EXERCISE DETAILS.
Search the entries below for the word "cell" and copy each line that has it.

GIVEN DATA.
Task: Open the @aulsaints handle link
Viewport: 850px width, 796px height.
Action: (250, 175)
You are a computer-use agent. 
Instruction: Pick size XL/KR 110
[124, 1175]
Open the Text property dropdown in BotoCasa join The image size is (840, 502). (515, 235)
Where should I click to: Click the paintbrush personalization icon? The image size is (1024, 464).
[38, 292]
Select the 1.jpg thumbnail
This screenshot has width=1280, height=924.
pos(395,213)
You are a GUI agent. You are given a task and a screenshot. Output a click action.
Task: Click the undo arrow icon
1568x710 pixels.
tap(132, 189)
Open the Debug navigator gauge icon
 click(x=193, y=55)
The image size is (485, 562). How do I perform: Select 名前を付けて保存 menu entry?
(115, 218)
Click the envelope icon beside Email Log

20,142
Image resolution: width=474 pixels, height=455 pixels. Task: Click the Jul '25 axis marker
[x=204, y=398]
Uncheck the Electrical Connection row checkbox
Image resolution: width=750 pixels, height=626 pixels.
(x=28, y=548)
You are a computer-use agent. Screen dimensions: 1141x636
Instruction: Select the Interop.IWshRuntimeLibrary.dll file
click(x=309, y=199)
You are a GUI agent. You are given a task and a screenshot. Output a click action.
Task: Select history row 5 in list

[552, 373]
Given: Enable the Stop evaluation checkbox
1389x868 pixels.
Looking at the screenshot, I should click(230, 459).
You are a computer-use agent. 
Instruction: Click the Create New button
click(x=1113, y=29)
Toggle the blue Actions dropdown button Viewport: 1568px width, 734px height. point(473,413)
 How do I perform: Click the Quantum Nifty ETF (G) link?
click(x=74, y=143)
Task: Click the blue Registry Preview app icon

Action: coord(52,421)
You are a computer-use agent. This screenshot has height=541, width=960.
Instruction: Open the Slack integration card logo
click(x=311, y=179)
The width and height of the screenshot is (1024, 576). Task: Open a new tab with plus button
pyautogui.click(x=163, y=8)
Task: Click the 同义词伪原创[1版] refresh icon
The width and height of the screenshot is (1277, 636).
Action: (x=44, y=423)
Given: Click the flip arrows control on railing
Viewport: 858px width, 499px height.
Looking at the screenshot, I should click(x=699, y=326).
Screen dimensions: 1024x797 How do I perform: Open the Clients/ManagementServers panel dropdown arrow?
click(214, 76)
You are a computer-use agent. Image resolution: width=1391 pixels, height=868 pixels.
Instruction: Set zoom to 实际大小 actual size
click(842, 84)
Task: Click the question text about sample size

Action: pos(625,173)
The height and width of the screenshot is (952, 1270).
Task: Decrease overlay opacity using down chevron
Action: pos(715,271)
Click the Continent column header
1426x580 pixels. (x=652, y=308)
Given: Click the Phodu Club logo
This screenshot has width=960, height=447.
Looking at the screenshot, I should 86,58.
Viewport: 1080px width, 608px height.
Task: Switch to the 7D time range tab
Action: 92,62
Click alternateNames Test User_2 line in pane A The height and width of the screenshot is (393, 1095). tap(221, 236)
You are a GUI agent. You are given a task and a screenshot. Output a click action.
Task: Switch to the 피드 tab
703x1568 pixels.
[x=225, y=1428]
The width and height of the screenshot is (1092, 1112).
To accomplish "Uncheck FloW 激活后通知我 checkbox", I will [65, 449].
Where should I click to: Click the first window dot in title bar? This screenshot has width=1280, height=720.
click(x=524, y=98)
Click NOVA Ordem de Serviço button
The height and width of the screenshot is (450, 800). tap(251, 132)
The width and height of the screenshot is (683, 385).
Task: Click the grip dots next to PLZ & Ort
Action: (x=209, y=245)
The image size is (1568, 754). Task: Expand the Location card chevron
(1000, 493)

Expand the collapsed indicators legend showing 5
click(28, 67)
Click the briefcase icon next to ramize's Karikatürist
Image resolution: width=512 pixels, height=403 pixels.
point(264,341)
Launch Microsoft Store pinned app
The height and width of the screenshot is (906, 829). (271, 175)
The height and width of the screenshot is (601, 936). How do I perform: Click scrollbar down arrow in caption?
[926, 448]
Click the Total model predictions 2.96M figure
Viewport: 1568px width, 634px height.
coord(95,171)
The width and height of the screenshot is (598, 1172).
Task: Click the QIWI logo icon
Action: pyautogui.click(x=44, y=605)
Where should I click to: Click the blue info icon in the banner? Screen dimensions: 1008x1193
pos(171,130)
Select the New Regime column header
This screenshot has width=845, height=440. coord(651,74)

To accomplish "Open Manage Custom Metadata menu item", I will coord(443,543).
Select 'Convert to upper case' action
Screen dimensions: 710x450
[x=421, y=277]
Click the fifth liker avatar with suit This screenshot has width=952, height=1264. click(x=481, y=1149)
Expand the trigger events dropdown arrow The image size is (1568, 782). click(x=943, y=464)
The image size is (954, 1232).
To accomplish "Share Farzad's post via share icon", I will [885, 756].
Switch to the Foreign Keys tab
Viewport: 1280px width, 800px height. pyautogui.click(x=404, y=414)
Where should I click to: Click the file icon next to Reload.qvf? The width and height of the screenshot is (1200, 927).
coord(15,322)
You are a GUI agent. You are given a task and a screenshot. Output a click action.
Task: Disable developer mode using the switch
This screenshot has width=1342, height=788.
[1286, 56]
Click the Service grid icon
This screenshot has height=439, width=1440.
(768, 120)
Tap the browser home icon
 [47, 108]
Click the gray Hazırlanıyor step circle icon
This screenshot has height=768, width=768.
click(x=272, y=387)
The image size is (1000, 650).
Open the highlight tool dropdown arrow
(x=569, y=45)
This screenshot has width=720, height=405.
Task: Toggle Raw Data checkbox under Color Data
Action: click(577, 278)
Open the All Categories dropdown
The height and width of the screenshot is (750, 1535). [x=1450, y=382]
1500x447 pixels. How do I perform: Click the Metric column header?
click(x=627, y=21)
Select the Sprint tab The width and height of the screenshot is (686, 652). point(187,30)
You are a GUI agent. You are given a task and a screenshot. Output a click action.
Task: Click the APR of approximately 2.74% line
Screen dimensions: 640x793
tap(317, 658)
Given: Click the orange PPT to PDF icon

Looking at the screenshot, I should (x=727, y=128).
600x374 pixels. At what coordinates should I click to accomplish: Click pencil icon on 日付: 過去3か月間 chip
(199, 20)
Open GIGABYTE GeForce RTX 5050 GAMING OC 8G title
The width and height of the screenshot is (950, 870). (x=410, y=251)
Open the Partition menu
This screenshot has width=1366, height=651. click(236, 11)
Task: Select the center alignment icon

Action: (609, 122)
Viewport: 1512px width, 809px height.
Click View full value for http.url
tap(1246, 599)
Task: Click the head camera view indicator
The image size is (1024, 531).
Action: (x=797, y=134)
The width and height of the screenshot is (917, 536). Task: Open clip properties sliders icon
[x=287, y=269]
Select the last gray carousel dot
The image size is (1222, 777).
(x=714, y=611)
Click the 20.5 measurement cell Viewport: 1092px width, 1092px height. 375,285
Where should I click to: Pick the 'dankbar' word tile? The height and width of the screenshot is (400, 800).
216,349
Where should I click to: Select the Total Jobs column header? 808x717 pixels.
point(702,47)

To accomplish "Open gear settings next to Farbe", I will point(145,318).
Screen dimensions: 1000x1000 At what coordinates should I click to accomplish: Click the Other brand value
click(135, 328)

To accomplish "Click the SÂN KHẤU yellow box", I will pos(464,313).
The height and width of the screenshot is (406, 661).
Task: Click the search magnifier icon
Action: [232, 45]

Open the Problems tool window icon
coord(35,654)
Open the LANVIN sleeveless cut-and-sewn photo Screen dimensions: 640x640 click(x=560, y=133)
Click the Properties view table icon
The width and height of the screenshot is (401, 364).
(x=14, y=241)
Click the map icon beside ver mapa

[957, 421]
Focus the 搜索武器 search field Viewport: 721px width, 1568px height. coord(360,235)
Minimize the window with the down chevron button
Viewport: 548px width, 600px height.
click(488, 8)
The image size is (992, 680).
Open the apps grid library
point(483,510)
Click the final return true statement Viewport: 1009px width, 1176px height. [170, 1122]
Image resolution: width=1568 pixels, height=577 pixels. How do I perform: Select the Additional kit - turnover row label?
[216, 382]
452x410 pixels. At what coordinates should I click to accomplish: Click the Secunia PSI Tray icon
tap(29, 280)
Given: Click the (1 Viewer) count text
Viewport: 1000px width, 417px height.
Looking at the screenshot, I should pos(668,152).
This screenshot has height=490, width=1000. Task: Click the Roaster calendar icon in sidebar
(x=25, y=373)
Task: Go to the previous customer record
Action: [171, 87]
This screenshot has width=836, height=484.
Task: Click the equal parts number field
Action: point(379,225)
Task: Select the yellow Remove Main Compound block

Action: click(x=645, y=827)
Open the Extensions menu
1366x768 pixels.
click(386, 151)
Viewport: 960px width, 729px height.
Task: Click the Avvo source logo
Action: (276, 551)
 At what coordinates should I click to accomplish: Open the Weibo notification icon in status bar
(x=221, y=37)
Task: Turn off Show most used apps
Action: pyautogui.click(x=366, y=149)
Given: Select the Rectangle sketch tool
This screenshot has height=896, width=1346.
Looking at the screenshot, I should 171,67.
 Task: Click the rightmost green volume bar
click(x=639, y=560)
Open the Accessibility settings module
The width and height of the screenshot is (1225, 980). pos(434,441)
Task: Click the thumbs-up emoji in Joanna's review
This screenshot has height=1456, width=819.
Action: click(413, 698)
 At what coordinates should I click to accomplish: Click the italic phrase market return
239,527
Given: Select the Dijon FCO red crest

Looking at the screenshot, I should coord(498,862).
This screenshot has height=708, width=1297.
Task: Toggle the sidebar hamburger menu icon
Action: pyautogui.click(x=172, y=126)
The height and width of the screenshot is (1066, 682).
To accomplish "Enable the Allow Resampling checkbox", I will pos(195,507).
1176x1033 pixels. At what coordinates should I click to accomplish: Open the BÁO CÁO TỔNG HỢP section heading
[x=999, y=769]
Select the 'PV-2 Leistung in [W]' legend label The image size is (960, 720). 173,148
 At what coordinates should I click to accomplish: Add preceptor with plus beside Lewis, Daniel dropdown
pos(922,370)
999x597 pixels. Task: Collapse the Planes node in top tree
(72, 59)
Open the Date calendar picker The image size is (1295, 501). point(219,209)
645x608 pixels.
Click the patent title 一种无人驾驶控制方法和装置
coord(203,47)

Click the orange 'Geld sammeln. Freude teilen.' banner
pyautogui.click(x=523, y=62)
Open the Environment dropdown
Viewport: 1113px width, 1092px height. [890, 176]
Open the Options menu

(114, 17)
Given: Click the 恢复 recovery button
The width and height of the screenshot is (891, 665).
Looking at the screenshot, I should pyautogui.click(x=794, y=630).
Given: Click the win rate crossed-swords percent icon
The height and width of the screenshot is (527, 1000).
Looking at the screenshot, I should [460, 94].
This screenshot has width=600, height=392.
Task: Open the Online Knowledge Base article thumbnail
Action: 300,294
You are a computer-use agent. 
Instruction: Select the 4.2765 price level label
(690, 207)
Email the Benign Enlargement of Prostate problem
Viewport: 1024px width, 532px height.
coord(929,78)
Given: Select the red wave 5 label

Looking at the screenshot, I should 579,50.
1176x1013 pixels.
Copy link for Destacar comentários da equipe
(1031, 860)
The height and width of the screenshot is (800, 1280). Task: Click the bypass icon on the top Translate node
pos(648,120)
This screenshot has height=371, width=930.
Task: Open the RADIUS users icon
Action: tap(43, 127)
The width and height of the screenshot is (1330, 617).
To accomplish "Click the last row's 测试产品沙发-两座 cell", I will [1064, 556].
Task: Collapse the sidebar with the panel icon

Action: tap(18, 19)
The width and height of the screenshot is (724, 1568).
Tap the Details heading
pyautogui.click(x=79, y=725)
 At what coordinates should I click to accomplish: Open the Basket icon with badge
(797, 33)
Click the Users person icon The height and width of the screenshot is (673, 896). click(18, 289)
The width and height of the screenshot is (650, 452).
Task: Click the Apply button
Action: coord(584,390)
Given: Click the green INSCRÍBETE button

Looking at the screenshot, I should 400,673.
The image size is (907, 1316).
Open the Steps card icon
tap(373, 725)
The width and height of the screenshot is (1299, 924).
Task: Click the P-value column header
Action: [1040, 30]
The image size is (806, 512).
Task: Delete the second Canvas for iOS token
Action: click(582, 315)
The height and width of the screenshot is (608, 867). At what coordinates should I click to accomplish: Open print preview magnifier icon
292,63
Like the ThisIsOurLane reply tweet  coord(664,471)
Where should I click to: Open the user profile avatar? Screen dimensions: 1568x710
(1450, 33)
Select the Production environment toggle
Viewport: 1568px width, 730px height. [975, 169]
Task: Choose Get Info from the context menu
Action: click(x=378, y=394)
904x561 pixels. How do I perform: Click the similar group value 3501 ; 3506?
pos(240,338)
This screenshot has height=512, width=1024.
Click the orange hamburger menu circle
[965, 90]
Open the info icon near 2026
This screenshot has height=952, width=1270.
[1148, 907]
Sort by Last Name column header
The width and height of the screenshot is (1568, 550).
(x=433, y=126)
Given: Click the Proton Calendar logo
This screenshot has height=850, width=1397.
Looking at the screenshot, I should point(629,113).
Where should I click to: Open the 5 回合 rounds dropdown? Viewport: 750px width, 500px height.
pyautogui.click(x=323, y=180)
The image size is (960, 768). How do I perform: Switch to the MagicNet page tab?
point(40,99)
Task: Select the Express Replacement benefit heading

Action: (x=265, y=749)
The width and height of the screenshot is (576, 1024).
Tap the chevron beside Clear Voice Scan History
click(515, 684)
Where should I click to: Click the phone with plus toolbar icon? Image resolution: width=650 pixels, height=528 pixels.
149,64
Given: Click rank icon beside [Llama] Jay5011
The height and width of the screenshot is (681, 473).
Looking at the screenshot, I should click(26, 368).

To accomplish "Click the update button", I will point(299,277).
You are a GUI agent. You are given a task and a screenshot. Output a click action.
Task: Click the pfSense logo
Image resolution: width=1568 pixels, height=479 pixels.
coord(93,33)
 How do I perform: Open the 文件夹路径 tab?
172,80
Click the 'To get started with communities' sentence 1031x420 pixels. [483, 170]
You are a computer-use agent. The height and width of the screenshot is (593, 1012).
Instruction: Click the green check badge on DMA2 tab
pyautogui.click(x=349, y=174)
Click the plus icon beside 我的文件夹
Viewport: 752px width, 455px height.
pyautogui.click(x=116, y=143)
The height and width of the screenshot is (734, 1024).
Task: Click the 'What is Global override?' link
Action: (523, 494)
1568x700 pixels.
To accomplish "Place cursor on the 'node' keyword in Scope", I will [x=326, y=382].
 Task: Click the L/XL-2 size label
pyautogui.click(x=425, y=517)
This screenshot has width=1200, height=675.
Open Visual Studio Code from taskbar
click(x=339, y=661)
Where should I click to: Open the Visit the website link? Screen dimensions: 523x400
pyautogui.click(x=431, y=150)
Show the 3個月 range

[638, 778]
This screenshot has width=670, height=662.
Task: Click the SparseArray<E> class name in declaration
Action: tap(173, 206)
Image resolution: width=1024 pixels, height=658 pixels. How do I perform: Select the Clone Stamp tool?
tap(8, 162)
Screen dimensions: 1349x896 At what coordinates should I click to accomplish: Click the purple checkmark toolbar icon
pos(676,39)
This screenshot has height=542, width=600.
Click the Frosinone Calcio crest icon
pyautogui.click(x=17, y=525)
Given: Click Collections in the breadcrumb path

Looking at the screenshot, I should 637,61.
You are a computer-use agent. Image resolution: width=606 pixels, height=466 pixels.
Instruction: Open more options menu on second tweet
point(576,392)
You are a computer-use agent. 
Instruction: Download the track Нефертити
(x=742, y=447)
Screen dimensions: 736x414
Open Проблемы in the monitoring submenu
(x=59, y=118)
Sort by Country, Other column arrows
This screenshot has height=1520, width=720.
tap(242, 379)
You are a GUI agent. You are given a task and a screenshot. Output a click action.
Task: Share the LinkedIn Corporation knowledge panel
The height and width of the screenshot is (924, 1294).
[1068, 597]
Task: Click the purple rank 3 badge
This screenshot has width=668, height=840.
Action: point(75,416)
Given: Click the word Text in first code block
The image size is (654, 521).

YOUR SOLUTION.
Click the 20.5 measurement cell Viewport: 1092px width, 1092px height. 375,285
To accomplish "Click the last row's 测试产品沙发-两座 cell", I will [1064, 556].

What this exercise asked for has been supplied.